El historial de Murtzuku se remonta a 2014, cuando con solo 14 años mató a su hermana de 18 meses. Años después, en 2016, falleció un bebé que estaba a su cuidado, aunque la justicia no abrió causa por tratarse de una menor y no encontrar pruebas concluyentes. En febrero de 2021 murió otro lactante de seis meses, atribuyéndose el caso a causas naturales.

"Me desconectaba y luego no recordaba nada", dijo durante su declaración ante la policía, donde intentó justificar sus crímenes alegando trastornos mentales derivados de fuertes discusiones familiares. En relación con el asesinato de su hermana, reconoció que aún recuerda "ese sonido extraño que hizo antes de morir".

La bebé que sobrevivió a varios intentos... hasta que no pudo más

Uno de los episodios más impactantes fue la muerte de su hija menor, María Federica, de apenas dos meses. Según el informe policial, Murtzuku intentó asfixiarla en al menos cuatro ocasiones. La primera, el 14 de septiembre de 2023, fue frustrada por la llegada inesperada de su madre.

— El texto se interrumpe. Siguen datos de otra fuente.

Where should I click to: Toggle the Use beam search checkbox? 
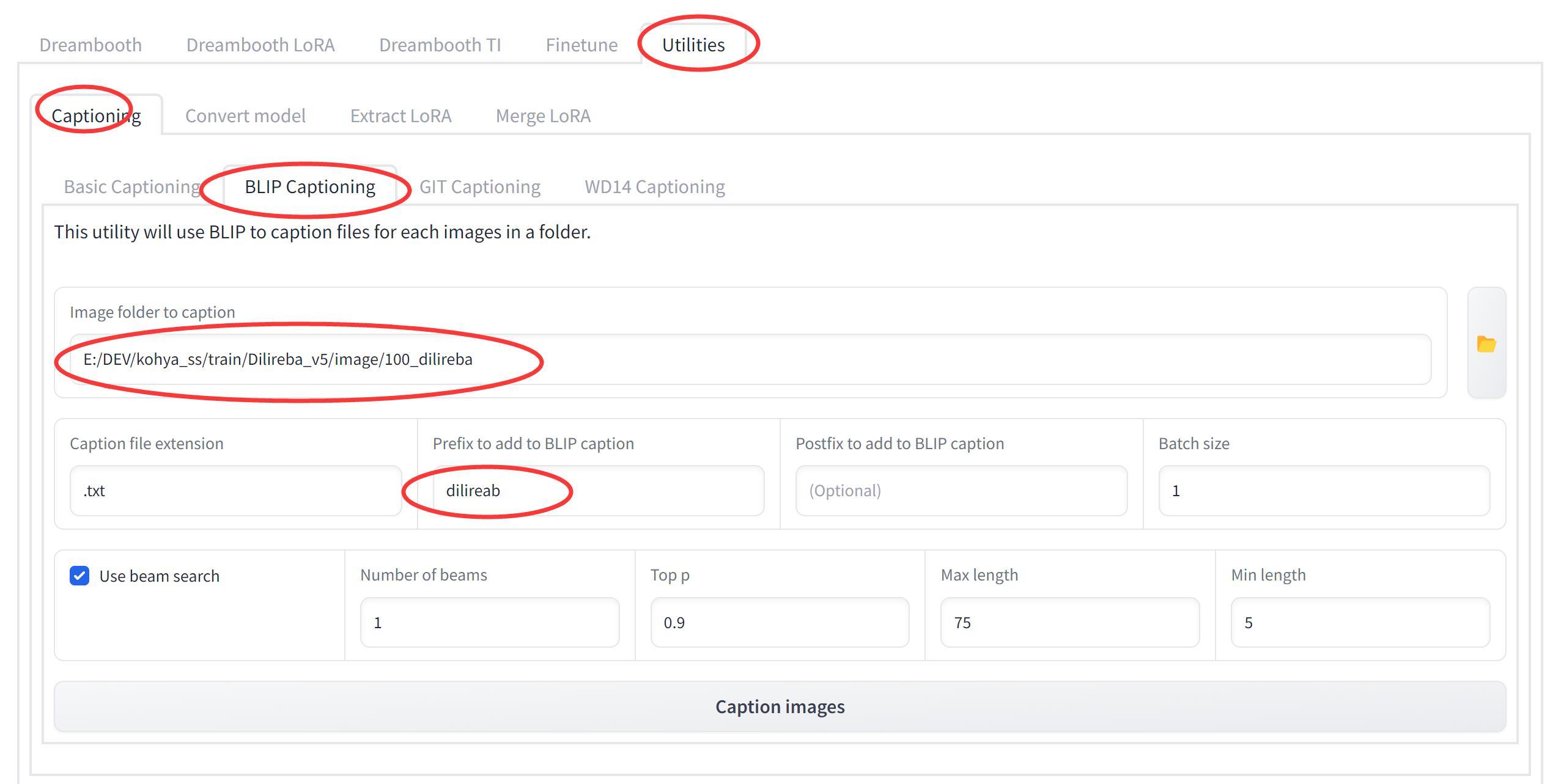[79, 576]
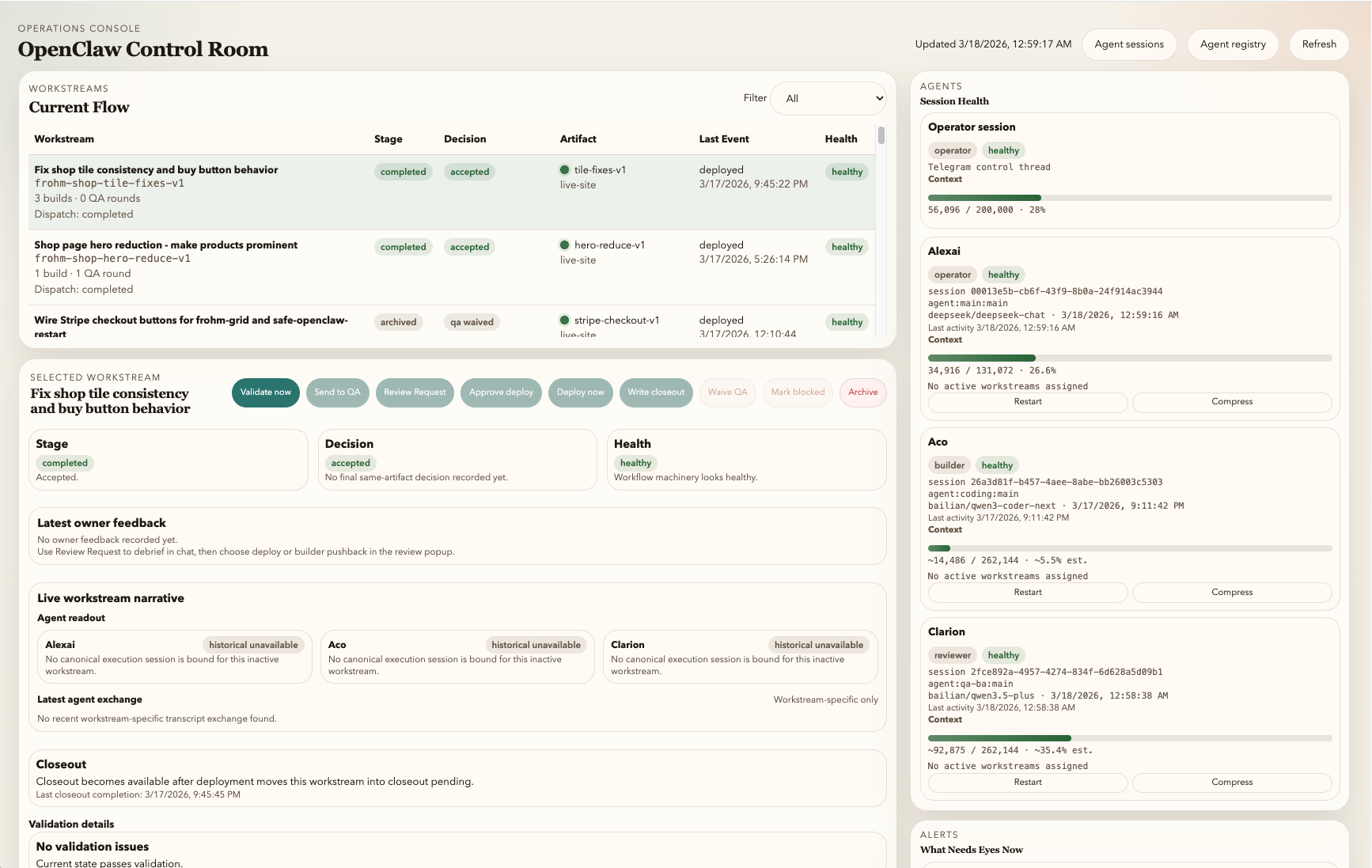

Las otras tres, los días 7, 9 y 12 de octubre, ocurrieron dentro del hospital, pero el personal médico logró impedir el desenlace. Sin embargo, el 17 de octubre, en la misma habitación del centro pediátrico de Patras, la pequeña murió por hipoxia tras una última agresión.

Negligencias médicas

Aunque todos los menores fallecieron bajo el cuidado de Irini, los informes forenses iniciales atribuían las muertes a enfermedades como neumonitis o crisis epilépticas. Solo nuevas autopsias, solicitadas a raíz de la investigación policial, confirmaron que se trataba de homicidios por asfixia.

Estas revelaciones han destapado graves fallos en el sistema forense griego, particularmente en Patras, donde también se firmaron informes erróneos en el caso de Roula Pispirigu la madre condenada por el asesinato de sus tres hijas. La presión social ha obligado al gobierno heleno a suspender temporalmente el servicio de medicina forense de la ciudad y a implementar nuevas medidas para evitar que tragedias así se repitan.

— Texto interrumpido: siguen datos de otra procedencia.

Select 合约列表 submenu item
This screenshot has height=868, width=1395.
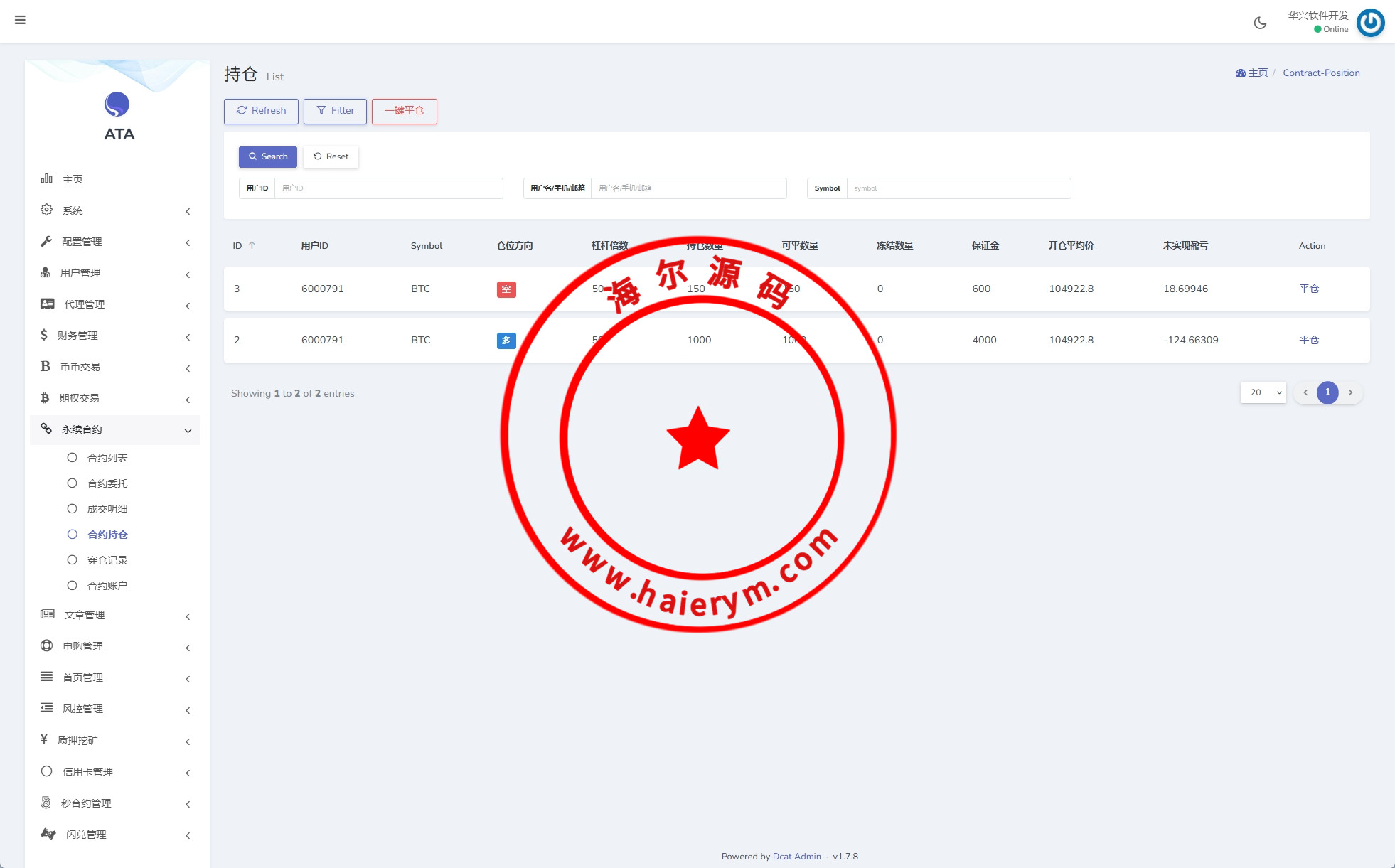[107, 458]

Una presencia constante en los platos

Pese al horror que se iba destapando, Irini Murtzuku se mantuvo activa en medios de comunicación, defendiendo su inocencia y culpando a fuerzas externas de lo ocurrido. "Estaba poseída por los demonios", llegó a declarar durante su detención, negando los crímenes antes de acabar confesándolos dos días después. Sus múltiples contradicciones ante cámaras y su comportamiento errático contribuyeron a que la policía comenzara a ver un patrón común en cada muerte.

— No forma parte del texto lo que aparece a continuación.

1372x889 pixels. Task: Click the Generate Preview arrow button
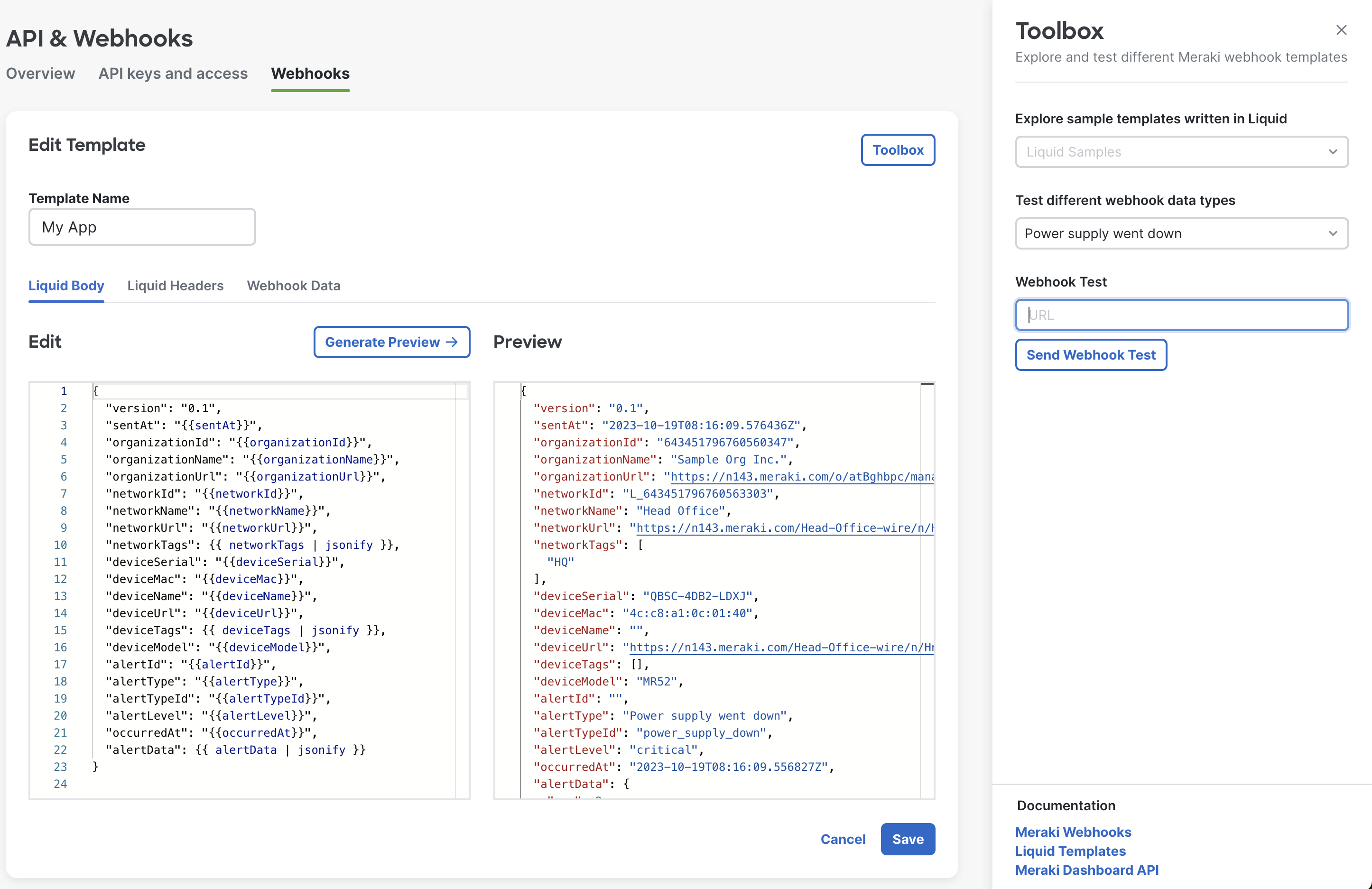tap(451, 342)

Otra muerte en el punto de mira

La investigación sigue abierta. La policía griega intenta esclarecer si también estuvo implicada en la muerte de Panayotis, un bebé de 15 meses fallecido en agosto de 2024, cuando se encontraba al cuidado de la acusada. Aunque ella niega cualquier vinculación, la cercanía de los hechos y el historial de muertes en su entorno ha hecho que se redoblen los esfuerzos para esclarecer este último caso.